* Task instructions
Rewrite the listing lines from the line containing "WA (239, 12)" through the line containing "Locations (395, 839)", replacing "Industries" with "Sectors" and leaving everything else unchanged. Leave out the pictures.

* Collected data entries
***
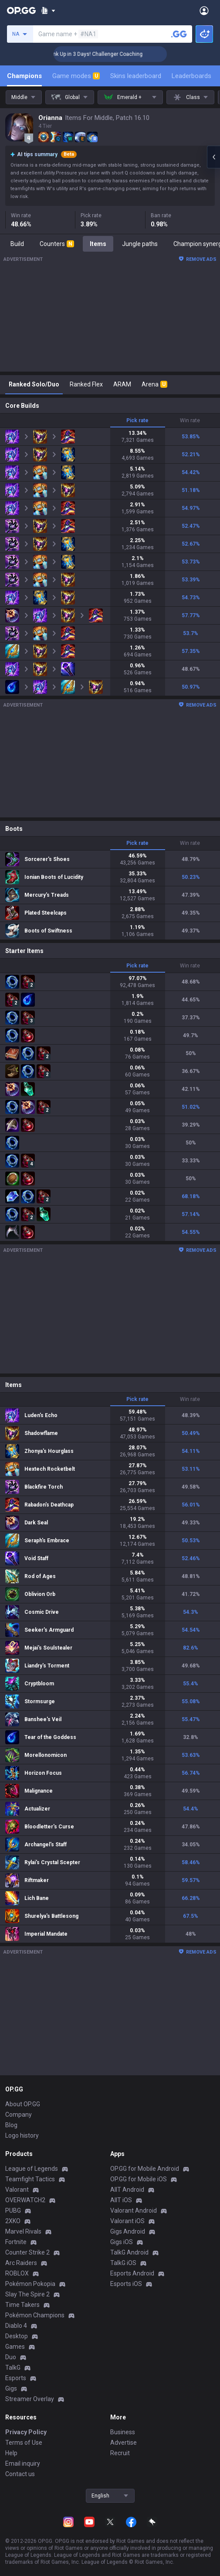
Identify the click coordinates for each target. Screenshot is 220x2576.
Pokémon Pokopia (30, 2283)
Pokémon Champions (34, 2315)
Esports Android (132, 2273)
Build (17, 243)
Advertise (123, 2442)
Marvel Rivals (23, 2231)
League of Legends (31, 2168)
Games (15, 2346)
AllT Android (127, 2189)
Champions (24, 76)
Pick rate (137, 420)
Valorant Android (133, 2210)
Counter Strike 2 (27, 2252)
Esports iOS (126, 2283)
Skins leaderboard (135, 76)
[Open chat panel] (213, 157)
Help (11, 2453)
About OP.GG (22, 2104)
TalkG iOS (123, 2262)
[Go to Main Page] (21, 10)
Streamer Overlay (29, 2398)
***
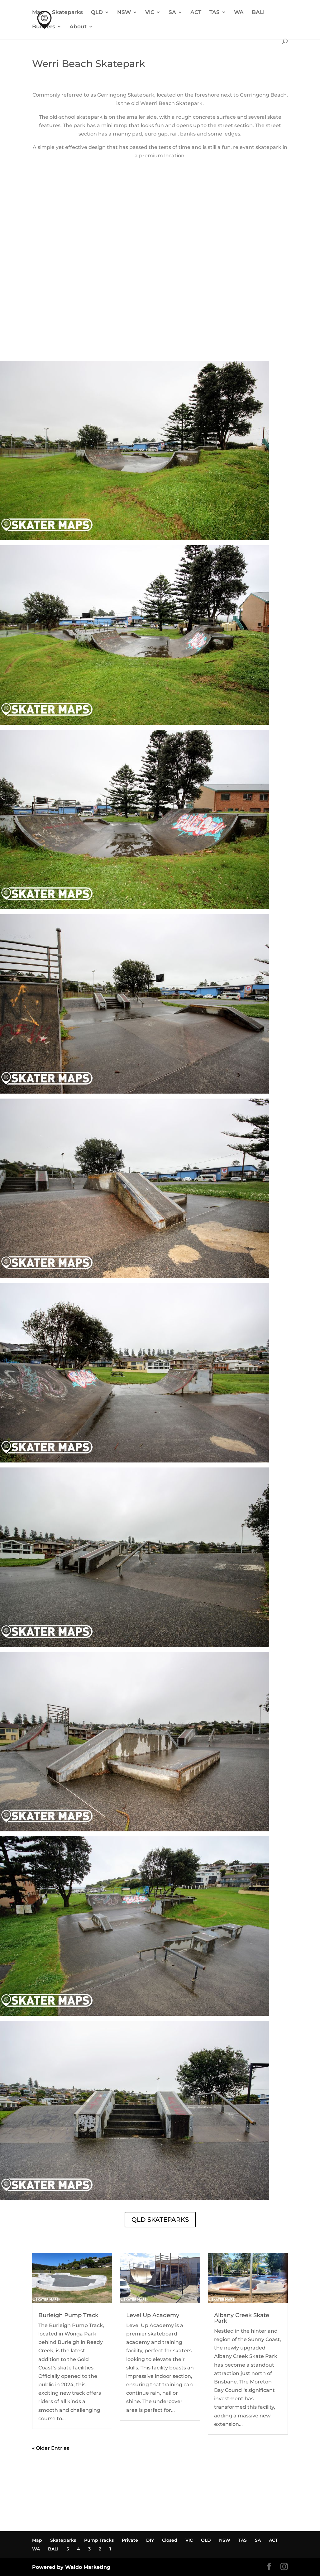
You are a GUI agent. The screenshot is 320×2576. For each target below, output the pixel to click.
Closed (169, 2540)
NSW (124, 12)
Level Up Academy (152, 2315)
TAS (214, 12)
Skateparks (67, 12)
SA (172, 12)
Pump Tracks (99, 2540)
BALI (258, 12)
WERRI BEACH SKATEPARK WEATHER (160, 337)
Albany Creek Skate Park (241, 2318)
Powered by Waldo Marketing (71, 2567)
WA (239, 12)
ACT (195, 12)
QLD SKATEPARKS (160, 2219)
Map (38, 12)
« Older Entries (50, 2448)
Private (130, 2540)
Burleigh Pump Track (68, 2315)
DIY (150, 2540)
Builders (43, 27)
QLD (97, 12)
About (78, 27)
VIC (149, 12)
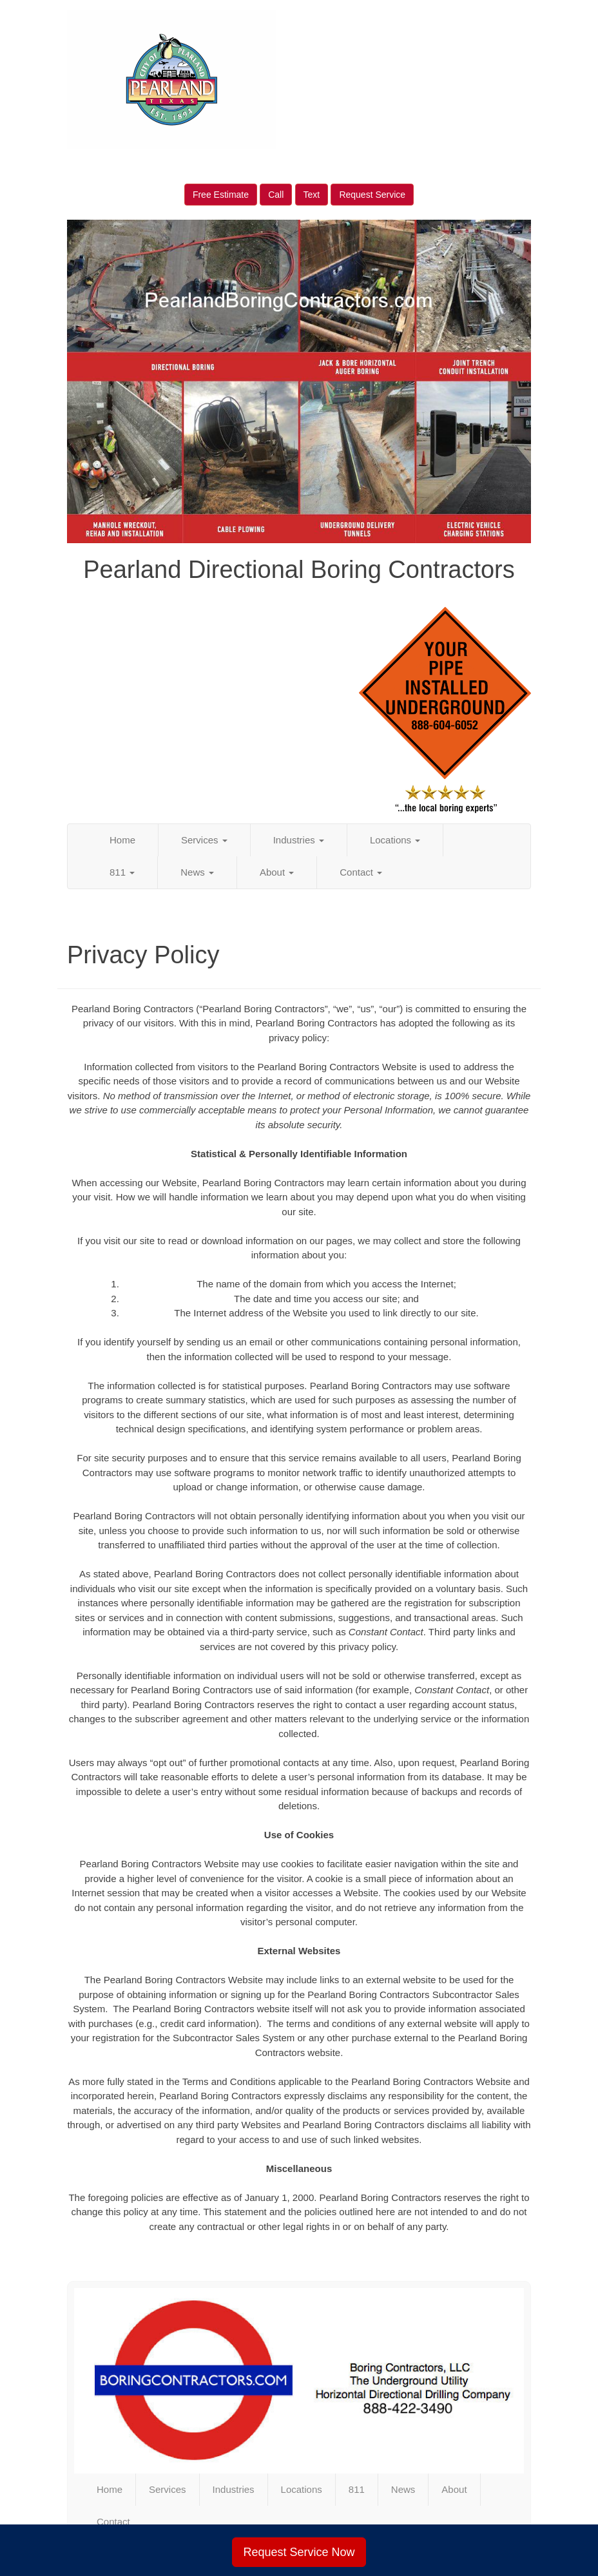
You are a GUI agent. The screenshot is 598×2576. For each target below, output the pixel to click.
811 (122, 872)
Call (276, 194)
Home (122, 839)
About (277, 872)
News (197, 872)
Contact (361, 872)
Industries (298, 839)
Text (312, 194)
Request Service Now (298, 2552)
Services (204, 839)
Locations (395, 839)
***
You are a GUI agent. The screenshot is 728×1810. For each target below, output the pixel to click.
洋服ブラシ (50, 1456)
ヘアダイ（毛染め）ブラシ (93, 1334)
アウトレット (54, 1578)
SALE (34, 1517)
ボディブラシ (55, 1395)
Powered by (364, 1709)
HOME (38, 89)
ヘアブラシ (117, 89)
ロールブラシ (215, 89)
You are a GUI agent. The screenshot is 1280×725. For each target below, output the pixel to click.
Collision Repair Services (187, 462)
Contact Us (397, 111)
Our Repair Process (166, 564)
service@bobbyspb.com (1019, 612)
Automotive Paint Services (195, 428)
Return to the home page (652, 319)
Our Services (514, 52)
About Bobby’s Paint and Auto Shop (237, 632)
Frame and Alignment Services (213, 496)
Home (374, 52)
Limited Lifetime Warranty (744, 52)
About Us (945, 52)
***
* Task result
WA (239, 12)
ACT (195, 12)
QLD SKATEPARKS (160, 2219)
Map (38, 12)
« Older Entries (50, 2448)
Private (130, 2540)
Burleigh Pump Track (68, 2315)
DIY (150, 2540)
Builders (43, 27)
QLD (97, 12)
About (78, 27)
VIC (149, 12)
You are a GUI agent. The screenshot is 598×2576. For each target below, output the pixel to click.
811 (122, 872)
Call (276, 194)
Home (122, 839)
About (277, 872)
News (197, 872)
Contact (361, 872)
Sectors (298, 839)
Text (312, 194)
Request Service Now (298, 2552)
Services (204, 839)
Locations (395, 839)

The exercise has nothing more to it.